__Goal a__:
Answer these about the news item on Nokia and VP8, one answer a line, marked the same way:
(i) How many issued patents did Nokia list in its declaration to the IETF?
(ii) In which city is Nokia suing HTC?
(iii) On what date is the next VP8-related trial scheduled?

An anonymous reader writes "Google just settled video codec patent claims with MPEG LA and its VP8 format, which it wants to be elevated to an Internet standard, already faces the next round of patent infringement allegations. Nokia submitted an IPR declaration to the Internet Engineering Task Force listing 64 issued patents and 22 pending patent applications it believes are essential to VP8. To add insult to injury, Nokia's declaration to the IETF says NO to royalty-free licensing and also NO to FRAND (fair, reasonable and non-discriminatory) licensing. Nokia reserves the right to sue over VP8 and to seek sales bans without necessarily negotiating a license deal. Two of the 86 declared IPRs are already being asserted in Mannheim, Germany, where Nokia is suing HTC in numerous patent infringement cases. A first VP8-related trial took place on March 8 and the next one is scheduled for June 14. In related Nokia-Google patent news, the Finns are trying to obtain a U.S. import ban against HTC to force it to disable tethering (or, more likely, to pay up)."

__Supplied entries__:

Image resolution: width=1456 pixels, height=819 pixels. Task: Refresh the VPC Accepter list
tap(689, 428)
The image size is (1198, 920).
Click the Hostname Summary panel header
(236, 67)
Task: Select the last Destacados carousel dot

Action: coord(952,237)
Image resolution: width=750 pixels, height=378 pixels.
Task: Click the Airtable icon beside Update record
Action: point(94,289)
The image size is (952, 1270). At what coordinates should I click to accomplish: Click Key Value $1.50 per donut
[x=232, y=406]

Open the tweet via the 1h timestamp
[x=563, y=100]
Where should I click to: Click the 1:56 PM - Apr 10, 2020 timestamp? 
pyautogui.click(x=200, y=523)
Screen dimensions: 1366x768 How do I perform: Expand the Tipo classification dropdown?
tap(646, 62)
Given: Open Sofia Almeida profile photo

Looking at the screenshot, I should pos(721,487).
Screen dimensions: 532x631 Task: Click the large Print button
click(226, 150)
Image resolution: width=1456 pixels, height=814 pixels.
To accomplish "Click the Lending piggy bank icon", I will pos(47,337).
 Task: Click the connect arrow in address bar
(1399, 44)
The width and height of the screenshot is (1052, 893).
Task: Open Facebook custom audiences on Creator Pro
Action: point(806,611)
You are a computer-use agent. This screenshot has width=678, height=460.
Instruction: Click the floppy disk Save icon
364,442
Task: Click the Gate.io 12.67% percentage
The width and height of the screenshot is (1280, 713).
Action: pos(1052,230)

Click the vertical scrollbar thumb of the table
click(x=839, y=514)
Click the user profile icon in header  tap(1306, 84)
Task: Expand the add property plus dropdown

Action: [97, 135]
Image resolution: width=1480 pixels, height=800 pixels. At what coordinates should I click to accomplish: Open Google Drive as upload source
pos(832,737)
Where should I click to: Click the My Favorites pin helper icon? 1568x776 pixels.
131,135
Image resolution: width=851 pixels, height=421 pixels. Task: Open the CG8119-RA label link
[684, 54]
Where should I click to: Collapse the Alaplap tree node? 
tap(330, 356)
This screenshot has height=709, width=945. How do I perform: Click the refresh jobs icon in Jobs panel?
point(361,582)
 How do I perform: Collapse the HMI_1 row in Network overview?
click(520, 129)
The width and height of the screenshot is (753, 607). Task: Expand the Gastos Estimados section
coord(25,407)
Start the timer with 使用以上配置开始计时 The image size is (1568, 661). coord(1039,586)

__Goal b__:
Lay out the stretch of the listing from the line containing "Image resolution: width=851" through the end of the listing as a numbered list, one line per item. Include only those lines and skip blank ones.

__Written response a__:
(i) 64
(ii) Mannheim, Germany
(iii) June 14

__Written response b__:
1. Image resolution: width=851 pixels, height=421 pixels. Task: Open the CG8119-RA label link
2. [684, 54]
3. Where should I click to: Collapse the Alaplap tree node? 
4. tap(330, 356)
5. This screenshot has height=709, width=945. How do I perform: Click the refresh jobs icon in Jobs panel?
6. point(361,582)
7.  How do I perform: Collapse the HMI_1 row in Network overview?
8. click(520, 129)
9. The width and height of the screenshot is (753, 607). Task: Expand the Gastos Estimados section
10. coord(25,407)
11. Start the timer with 使用以上配置开始计时 The image size is (1568, 661). coord(1039,586)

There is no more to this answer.